- Text passage:
+===+
In his Exhibit TAG-7, witness Geoffroy provided a list of $6,255,187 in total net operating cost savings to FPUC. In general, the full effects of synergies and savings from mergers and acquisitions do not occur immediately. It may take several years for the effects of any synergies and savings to be fully realized. Based on a review of Exhibit TAG-7, the only savings that staff can identify as an immediate and direct benefit to the ratepayers is the FGT savings of $941,266. This savings will flow back to the ratepayers as a reduction in the costs that are recovered through the Purchased Gas Adjustment (PGA).
+===+
- Dataset extract:
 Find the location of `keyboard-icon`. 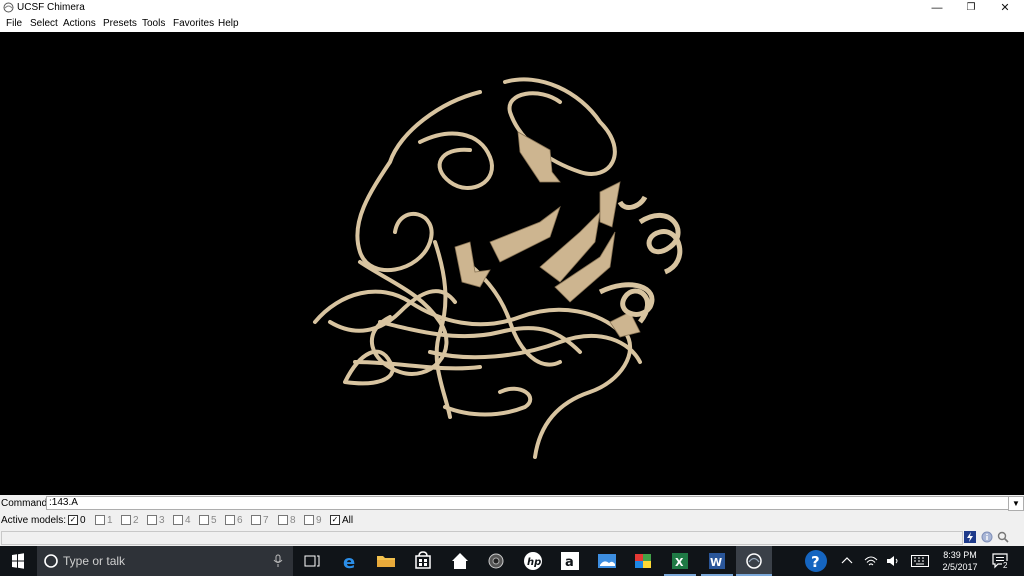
+===+
- What you will do: Please reproduce the passage above about merger savings for FPUC ratepayers, word for word and in full.

- The answer:
In his Exhibit TAG-7, witness Geoffroy provided a list of $6,255,187 in total net operating cost savings to FPUC. In general, the full effects of synergies and savings from mergers and acquisitions do not occur immediately. It may take several years for the effects of any synergies and savings to be fully realized. Based on a review of Exhibit TAG-7, the only savings that staff can identify as an immediate and direct benefit to the ratepayers is the FGT savings of $941,266. This savings will flow back to the ratepayers as a reduction in the costs that are recovered through the Purchased Gas Adjustment (PGA).